何でも大きく動こうとするのは子供らしいといえばそうだけれども(それでも誘拐される前あんなに公爵の理想のお人形さんみたいだったルークからは想像がつかなくて)
「大したものじゃないですよ」
笑ってルークへとその本を渡す。
嬉しそうに笑って受け取って、其れを開く。細かい文字の並んだそれにルークは難しそうな顔をした後ぽつりと、読めないと愚痴を零した。
そうですね、読めませんね。だから勉強しましょうね。
そう言ってやれば、ルークは逃げるようにして走る。ガイのばーか、なんて叫んで、こけた。
ああほら後ろ向いて走るからだ、注意してその足についた汚れを払う。幸い傷は無かった。

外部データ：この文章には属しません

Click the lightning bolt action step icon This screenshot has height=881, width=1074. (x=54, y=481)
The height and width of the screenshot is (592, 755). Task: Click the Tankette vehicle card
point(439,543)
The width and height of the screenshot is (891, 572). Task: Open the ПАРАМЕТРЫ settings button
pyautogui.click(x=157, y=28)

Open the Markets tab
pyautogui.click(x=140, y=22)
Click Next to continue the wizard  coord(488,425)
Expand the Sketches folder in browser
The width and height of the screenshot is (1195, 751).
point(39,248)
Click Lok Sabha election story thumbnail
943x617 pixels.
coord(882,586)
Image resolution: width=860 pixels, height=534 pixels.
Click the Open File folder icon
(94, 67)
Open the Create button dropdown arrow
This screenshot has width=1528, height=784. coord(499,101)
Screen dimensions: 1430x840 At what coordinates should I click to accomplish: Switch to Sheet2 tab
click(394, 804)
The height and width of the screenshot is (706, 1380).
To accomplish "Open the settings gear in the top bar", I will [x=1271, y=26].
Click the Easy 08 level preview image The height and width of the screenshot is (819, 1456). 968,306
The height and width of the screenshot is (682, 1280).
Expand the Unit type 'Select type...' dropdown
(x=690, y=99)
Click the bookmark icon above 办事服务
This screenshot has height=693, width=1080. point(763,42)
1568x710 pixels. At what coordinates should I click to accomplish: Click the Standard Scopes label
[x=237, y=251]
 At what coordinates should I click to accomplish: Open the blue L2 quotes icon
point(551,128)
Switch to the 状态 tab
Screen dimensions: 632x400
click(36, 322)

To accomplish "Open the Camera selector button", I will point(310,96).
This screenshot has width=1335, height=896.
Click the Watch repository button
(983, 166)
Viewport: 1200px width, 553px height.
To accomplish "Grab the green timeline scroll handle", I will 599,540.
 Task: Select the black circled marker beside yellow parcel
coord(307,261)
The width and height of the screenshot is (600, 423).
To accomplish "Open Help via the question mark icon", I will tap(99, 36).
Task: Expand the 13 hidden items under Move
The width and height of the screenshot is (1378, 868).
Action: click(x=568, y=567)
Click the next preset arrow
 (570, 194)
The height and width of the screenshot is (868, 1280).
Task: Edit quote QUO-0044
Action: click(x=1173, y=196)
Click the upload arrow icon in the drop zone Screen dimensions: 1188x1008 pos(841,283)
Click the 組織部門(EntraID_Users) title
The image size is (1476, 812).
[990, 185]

それでもルークは泣きやまなかった。
「ガイのばかぁ、だいっきらいぃ」
わんわん、と無くそのルークの頭を撫でる。
泣き止ましたいのに反して、こっちだって好きなんかじゃないさ、なんて子供の様に返そうとして、止まる。
ああどうして。

大嫌いと言いたかった(でも言えなかった)
(それは愛する人達を奪った仇の息子なのに何を迷っているんだ自分はこの子どもが大事だとでもいうのか馬鹿馬鹿しい)

にやり



あきゅろす。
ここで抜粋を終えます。